What this task involves
Reproduce everything in the Miami restaurant text from "Plant Miami’s serene" down to "staff will oblige.", copying it word for word.

Page extract
↓
The food at The Bazaar by José Andrés encapsulates flavors from Singapore and Miami – two Art Deco cities that embrace extravagance. The restaurant’s eponymous founder is a Michelin-decorated chef and humanitarian (famous for cooking 3.8 million meals for the people of Puerto Rico in the wake of 2017’s Hurricane Maria). His carefully conceived dishes include the 20-vegetable quinoa, baby Japanese peaches with creamy burrata, and a frozen blue cheese sandwich with lemon marmalade and walnut bread – a savory twist on a nostalgic childhood treat.
Plant Miami’s serene setting, overlooking a tropical garden decorated with giant crystal geodes, feels aligned with its cuisine – a wellness-minded menu of vegan delights, including raw options. Chef Horacio Rivadero and his team think outside the box to create unusual flavors and moreish textures such as the sweet-with-a-kick jackfruit tacos al pastor, served on circular collard green leaves (a healthier stand-in for flour tortillas). If you’re curious to learn more about Plant Miami’s cooking techniques, ask for a kitchen tour after your meal and the staff will oblige.
Situated in The Surf Club’s restored Peacock Alley, Le Sirenuse Miami oozes Art Deco glamour, with decorative carved ceilings, hexagonal prism light shades, velvet-covered chairs and a jungle of plants. The menu is a refined take on southern Italian cuisine – think buffalo ricotta ravioli, langoustine tartare and rosemary-smoked filet mignon. Sharing the restaurant’s signature dessert, the Amalfi lemon delight, while enjoying the ocean view is a perfect way to finish your meal.
Bar, Restaurant, American, Vegetarian, Vegan, Gluten-free, $$$
Yardbird Southern Table and Bar serves up Southern hospitality from a light-filled corner restaurant near South Beach’s bustling Lincoln Road. Brunch is the highlight here – a feast replete with Southern favorites including blueberry pie pancakes and crab cake benedict with fried green tomatoes. First-time diners should not skip out on Yardbird’s famous fried chicken with watermelon and waffles or Mama’s classic buttermilk biscuits. Wash it all down with a blackberry bourbon lemonade or a Southern Revival – a sweet-and-sour mix of Jim Beam with passionfruit and basil.
In 1913, Joe Weiss opened up a small lunch counter down on the beach and gradually garnered a loyal customer base with his fried-fish sandwiches. However, it wasn’t until Weiss discovered stone crabs (which no Miamians ate in those days) that the business really took off. Now Joe’s Stone Crab is a Miami institution that does a busy trade during the crab season, October through May. The crabs come chilled and cracked with a mustard sauce – a simple recipe that’s stood the test of time. Though it doesn’t accept reservations and wait times tend to run long during busy hours, the neighboring over-the-counter takeaway option now offers cafeteria-style seating so that you can enjoy crab cakes and lobster rolls straight from Joe’s kitchen.
↑
Entries provided
↓
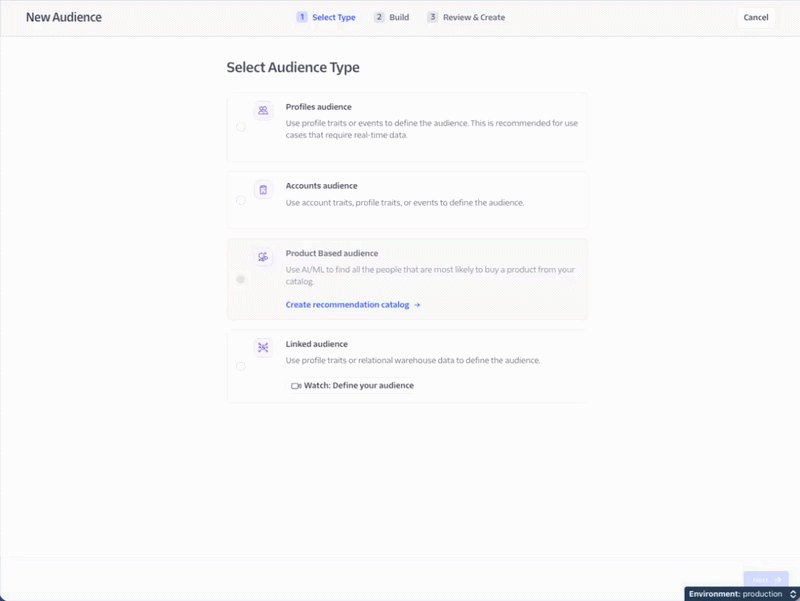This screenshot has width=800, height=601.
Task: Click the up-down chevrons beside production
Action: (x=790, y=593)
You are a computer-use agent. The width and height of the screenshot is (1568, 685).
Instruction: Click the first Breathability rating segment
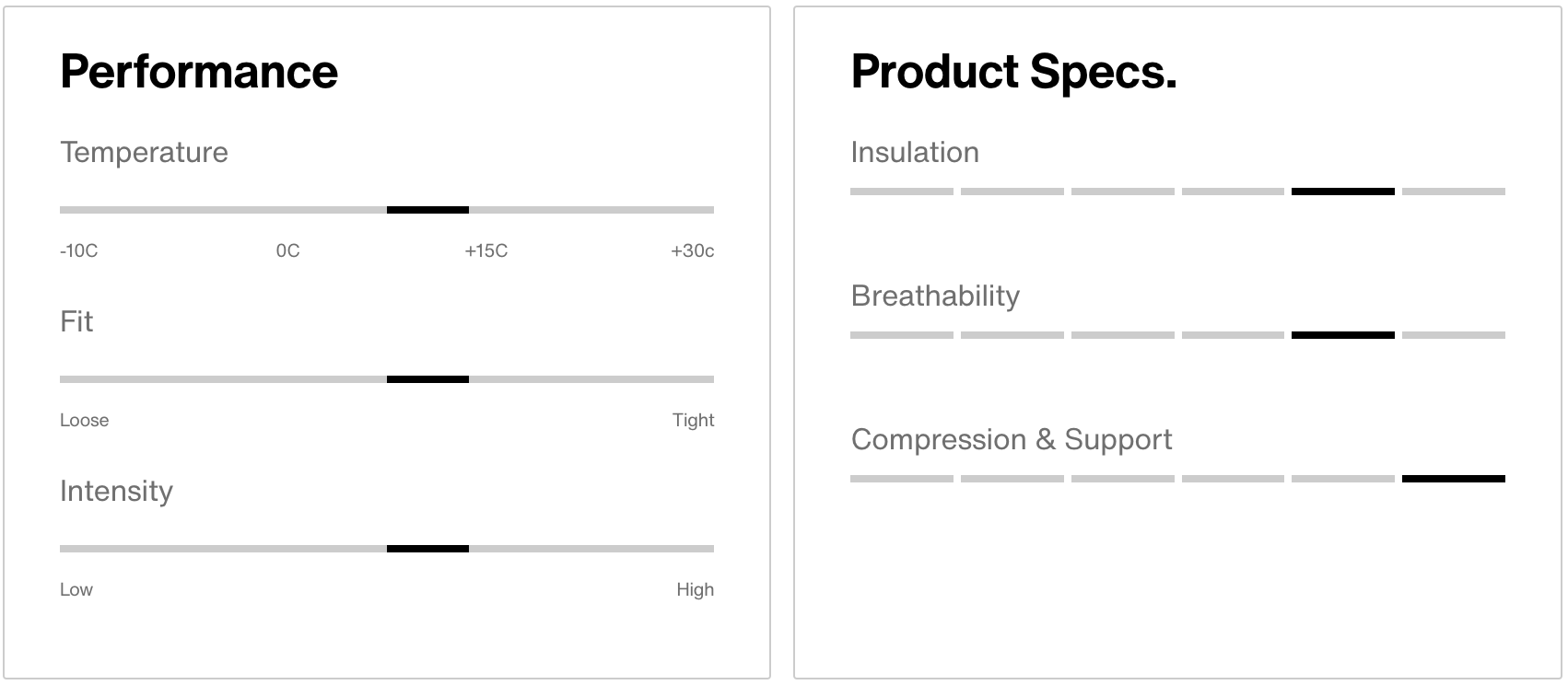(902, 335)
↑
↓
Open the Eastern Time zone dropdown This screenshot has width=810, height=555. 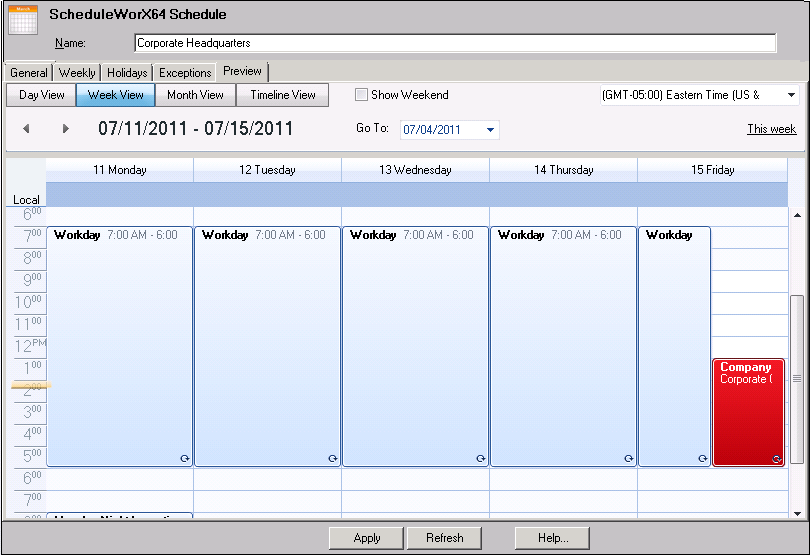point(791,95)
↑
Task answer
Plant Miami’s serene setting, overlooking a tropical garden decorated with giant crystal geodes, feels aligned with its cuisine – a wellness-minded menu of vegan delights, including raw options. Chef Horacio Rivadero and his team think outside the box to create unusual flavors and moreish textures such as the sweet-with-a-kick jackfruit tacos al pastor, served on circular collard green leaves (a healthier stand-in for flour tortillas). If you’re curious to learn more about Plant Miami’s cooking techniques, ask for a kitchen tour after your meal and the staff will oblige.